In May the Gates foundation donated £16m to the International Aids Vaccine Initiative (IAVI), a group based in New York which invests money in a number of research teams, including the one working at Oxford.

Gates, renowned for his tough business practices, became interested in global health after he and his wife visited South Africa and India in 1995.

Gates Sr, 73, said the couple found themselves increasingly shocked by the level of disease and poverty that they found in developing countries. "Bill and Melinda believe that one's success is not some sort of God-given thing. Without that society there would be no Microsoft," he said.

There are those, however, who question whether the philanthropy is totally altruistic. Gates has previously been criticised for not giving enough and his latest gifts will receive generous tax breaks in the United States.

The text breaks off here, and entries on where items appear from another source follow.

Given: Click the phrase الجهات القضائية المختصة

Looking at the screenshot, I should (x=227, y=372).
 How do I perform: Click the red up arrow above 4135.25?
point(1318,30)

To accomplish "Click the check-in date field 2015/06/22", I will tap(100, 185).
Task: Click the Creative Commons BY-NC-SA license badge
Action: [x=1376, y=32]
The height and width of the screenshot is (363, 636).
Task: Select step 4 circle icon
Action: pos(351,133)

His critics say the donations coincide with a dispute with the American government over whether computer makers who license the Windows 95 operating system from Microsoft must also license the firm's internet browser, Internet Explorer. At one stage the Justice Department threatened Gates with a £650,000-a-day fine for operating an alleged illegal monopoly.

Trevor Neilson, spokesman for the Gates foundation, said there was no relation between the new donations and the monopoly case.

"Bill and Melinda have already endowed their foundations with more than $10 billion. When you are giving that sort of money the tax benefits are inconsequential. They are doing this because they think it is the right thing to do," he said.